### Data

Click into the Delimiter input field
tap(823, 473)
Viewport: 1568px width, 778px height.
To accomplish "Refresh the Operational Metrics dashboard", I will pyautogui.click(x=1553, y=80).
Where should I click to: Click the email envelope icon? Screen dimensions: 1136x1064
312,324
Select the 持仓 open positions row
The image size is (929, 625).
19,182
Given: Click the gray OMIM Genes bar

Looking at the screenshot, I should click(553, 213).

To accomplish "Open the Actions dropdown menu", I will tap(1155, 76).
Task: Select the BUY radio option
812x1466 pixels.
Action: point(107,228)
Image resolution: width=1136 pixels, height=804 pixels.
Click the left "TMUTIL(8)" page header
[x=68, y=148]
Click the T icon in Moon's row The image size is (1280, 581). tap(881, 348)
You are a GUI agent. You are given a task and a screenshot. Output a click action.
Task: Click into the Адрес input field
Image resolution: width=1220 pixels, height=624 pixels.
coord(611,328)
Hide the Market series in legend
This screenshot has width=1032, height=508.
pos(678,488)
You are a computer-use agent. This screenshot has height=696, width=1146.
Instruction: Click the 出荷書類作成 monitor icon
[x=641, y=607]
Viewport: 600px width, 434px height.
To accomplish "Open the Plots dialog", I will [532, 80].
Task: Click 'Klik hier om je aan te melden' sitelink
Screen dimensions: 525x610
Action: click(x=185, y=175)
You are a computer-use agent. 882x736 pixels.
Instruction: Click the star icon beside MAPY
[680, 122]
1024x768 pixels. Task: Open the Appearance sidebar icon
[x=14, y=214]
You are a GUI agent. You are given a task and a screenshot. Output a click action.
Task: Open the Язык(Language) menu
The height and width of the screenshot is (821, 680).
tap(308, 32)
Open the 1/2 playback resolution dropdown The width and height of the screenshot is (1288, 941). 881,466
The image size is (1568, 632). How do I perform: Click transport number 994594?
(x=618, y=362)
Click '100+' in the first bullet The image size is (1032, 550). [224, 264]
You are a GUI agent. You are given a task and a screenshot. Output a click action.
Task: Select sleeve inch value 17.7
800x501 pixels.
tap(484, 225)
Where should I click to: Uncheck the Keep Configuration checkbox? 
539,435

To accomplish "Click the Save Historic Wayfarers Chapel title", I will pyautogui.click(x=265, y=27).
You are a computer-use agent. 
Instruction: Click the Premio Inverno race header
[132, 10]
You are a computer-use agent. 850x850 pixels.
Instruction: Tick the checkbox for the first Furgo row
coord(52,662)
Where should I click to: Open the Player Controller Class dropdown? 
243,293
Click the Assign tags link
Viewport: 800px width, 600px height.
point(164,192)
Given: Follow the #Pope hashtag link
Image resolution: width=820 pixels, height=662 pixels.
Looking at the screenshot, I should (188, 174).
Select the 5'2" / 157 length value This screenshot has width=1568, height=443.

######

■ Task description ■
Taking the listing above as the source, transcribe only the lines starting at the line with "800x501 pixels." and going through the line with "You are a computer-use agent. 850x850 pixels.", unaltered and with both ends included.

■ Task result ■
800x501 pixels.
tap(484, 225)
Where should I click to: Uncheck the Keep Configuration checkbox? 
539,435

To accomplish "Click the Save Historic Wayfarers Chapel title", I will pyautogui.click(x=265, y=27).
You are a computer-use agent. 
Instruction: Click the Premio Inverno race header
[132, 10]
You are a computer-use agent. 850x850 pixels.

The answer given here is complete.